12-15-2015 02:03 PM
I currently process strings that contain comma seperated substrings.
The Example below demonstrates that I can succesfully access each of these substrings using the SCAN function...
...unless there is a substring (here, it is the 3rd one) that was enclosed in quotations marks because it contains the delimiter, i.e. the comma. In this case, the substring is only partially read until the comma occurs. Usually, it is suggested to use the q modifier to account for this situation. Unfortunately, the q modifier (just remove the comment symbols from the code below) does not work for me because of the unmatched quotation marks that can occur in the strings.

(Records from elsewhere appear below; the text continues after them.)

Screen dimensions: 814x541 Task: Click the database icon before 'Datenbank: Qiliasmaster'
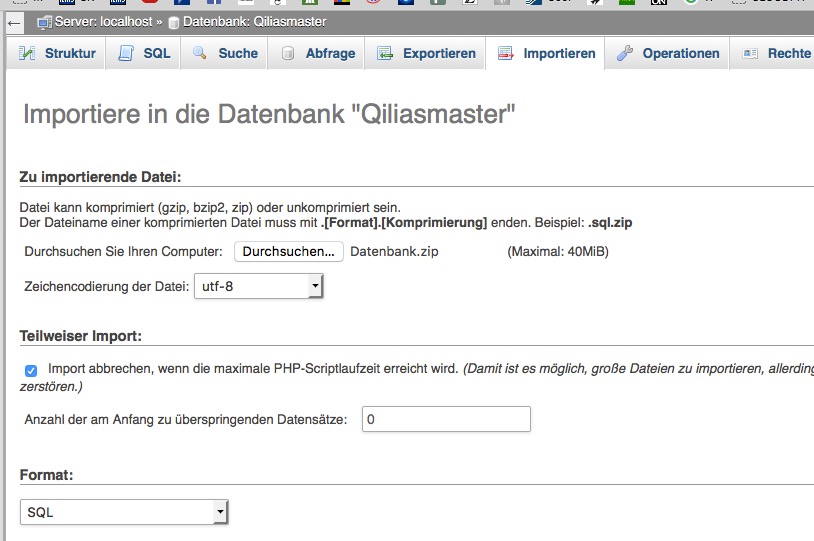tap(174, 22)
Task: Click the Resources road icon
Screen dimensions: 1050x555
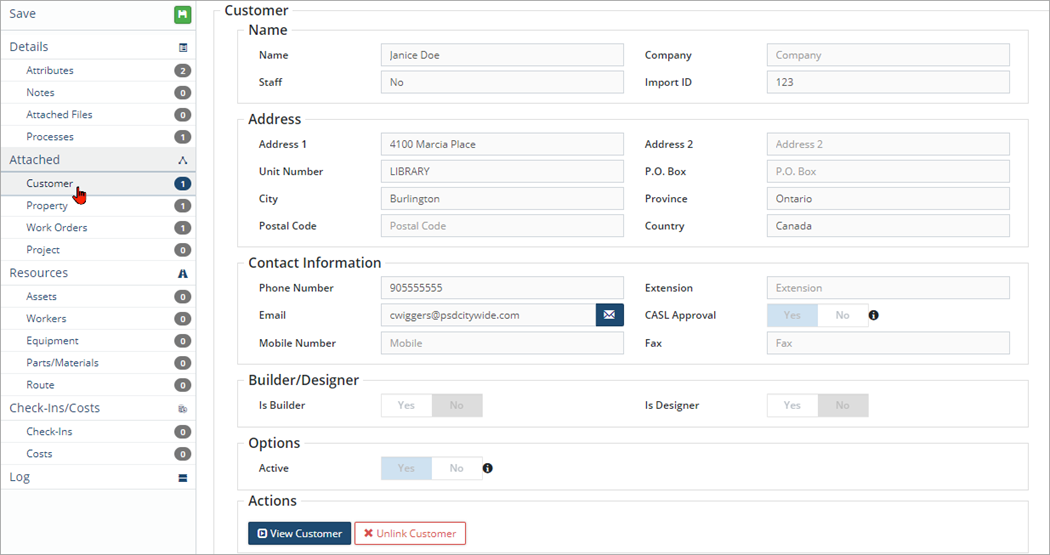Action: 183,273
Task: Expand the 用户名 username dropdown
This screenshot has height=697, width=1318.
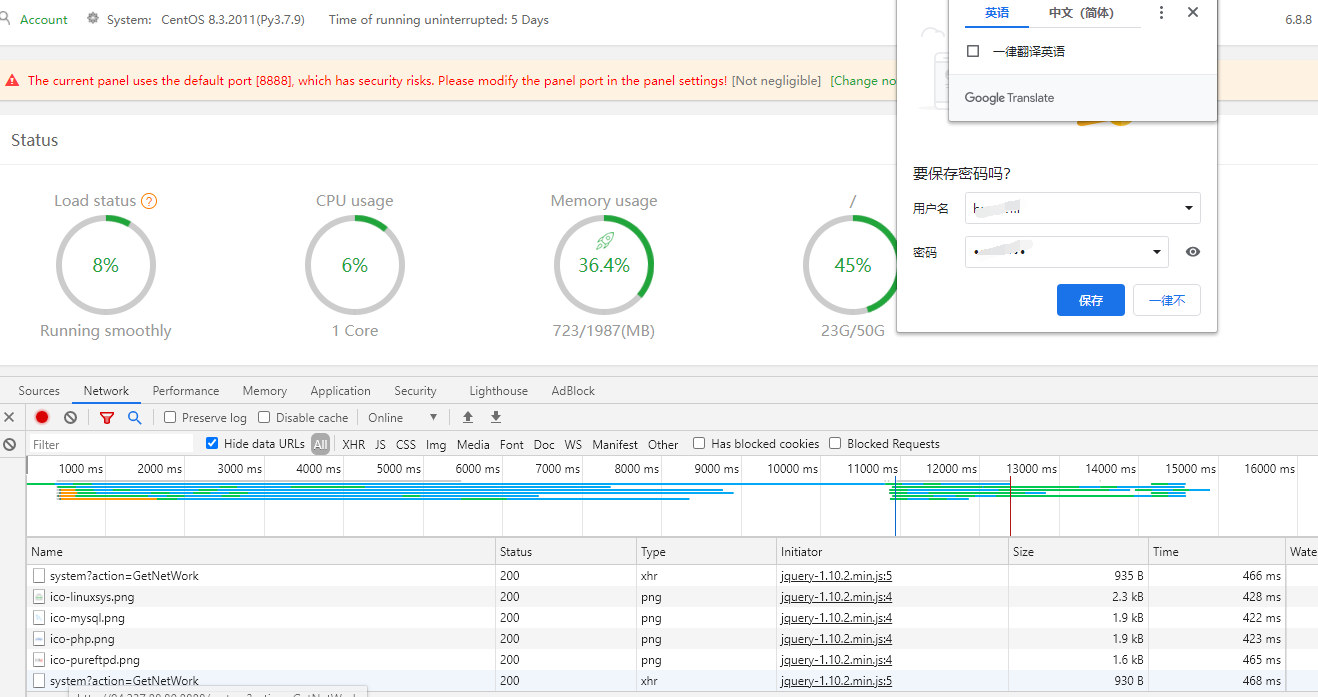Action: [x=1188, y=208]
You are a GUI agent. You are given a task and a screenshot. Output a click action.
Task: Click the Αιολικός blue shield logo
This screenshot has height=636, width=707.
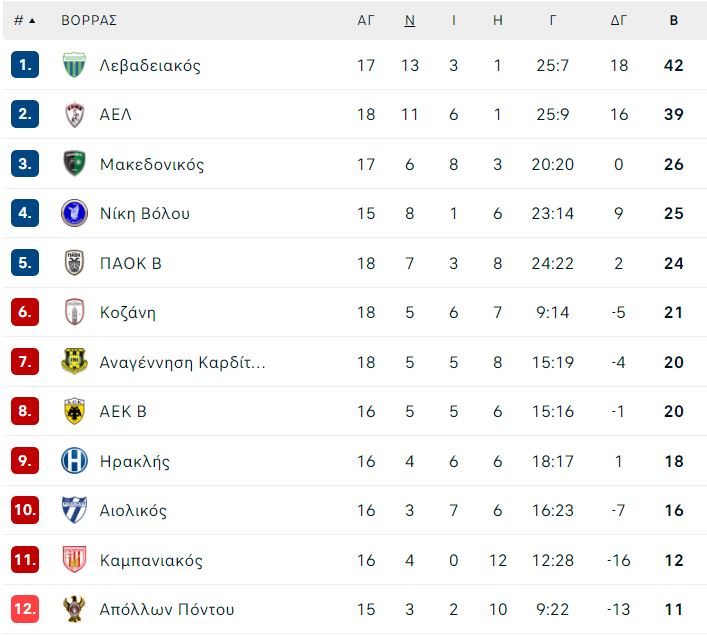74,510
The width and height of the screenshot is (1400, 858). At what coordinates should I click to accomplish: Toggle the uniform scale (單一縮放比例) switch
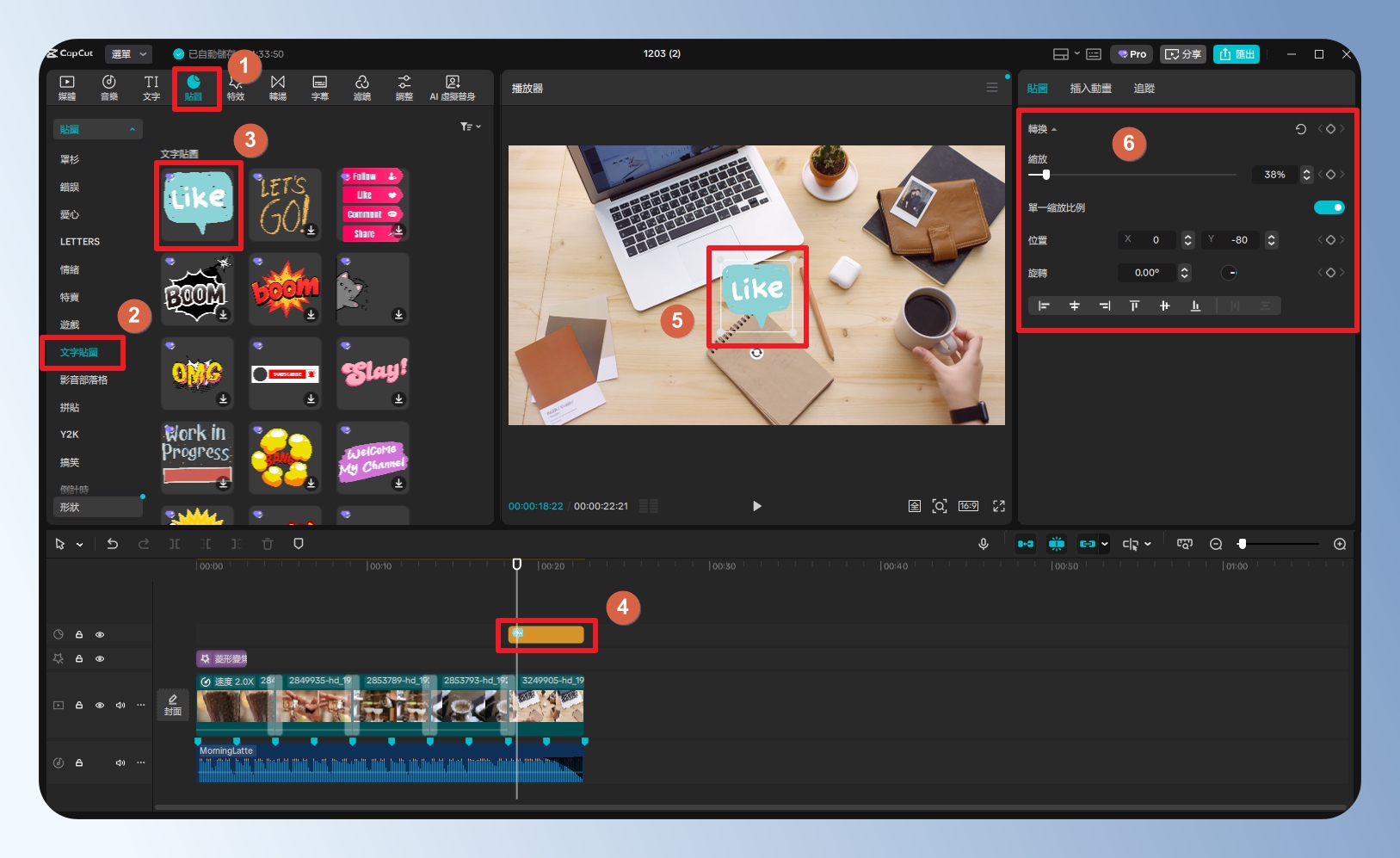pos(1328,207)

Is there an option that I'm missing or an elegant alternative to account for both: (1) substrings containing the delimiter enclosed in quotation marks and (2) unmatched quotation marks?
The wanted outcome is:
2: Jack's Place
3: Blue Sea, LA
As always, any help is appreciated!
data _null_; have = "Barcelona,Jack's Place,""Blue Sea, LA"""; put have; do i=1 to 3; want = scan( have, i, ',', /*'q'*/ ); put i ":" want; end; run;
12-15-2015 03:11 PM
This is an assignment in SAS. But how is the data sored at the very source? DBMS table, flat file, XML...?
And secondly, what's the application? I understand that you supply some simple non-relevant data just for simplicity, but it would be good to know what and why you are doing this.
12-15-2015 03:49 PM
It's not that elegant, but it should be workable. Perhaps someone who knows parsing functions can do better.
have_copy = have;
do i=1 to 3;
if have_copy =: ',' then have_copy = left(substr(have_copy, 2));
if have_copy =: '""' then do;
have_copy = substr(have_copy, 3);
end_of_string = index(have_copy, '""') - 1;
want = substr(have_copy, 1, end_of_string);
have_copy = substr(have_copy, end_of_string + 2);
want = scan(have_copy, 1, ',');
have_copy = left(substr(have_copy, length(want) + 1));
put i ':' want;
It's untested, but should be workable (perhaps with a small amount of tweaking). The LEFT function might be overkill, but removes blanks that follow a delimiting comma. Good luck.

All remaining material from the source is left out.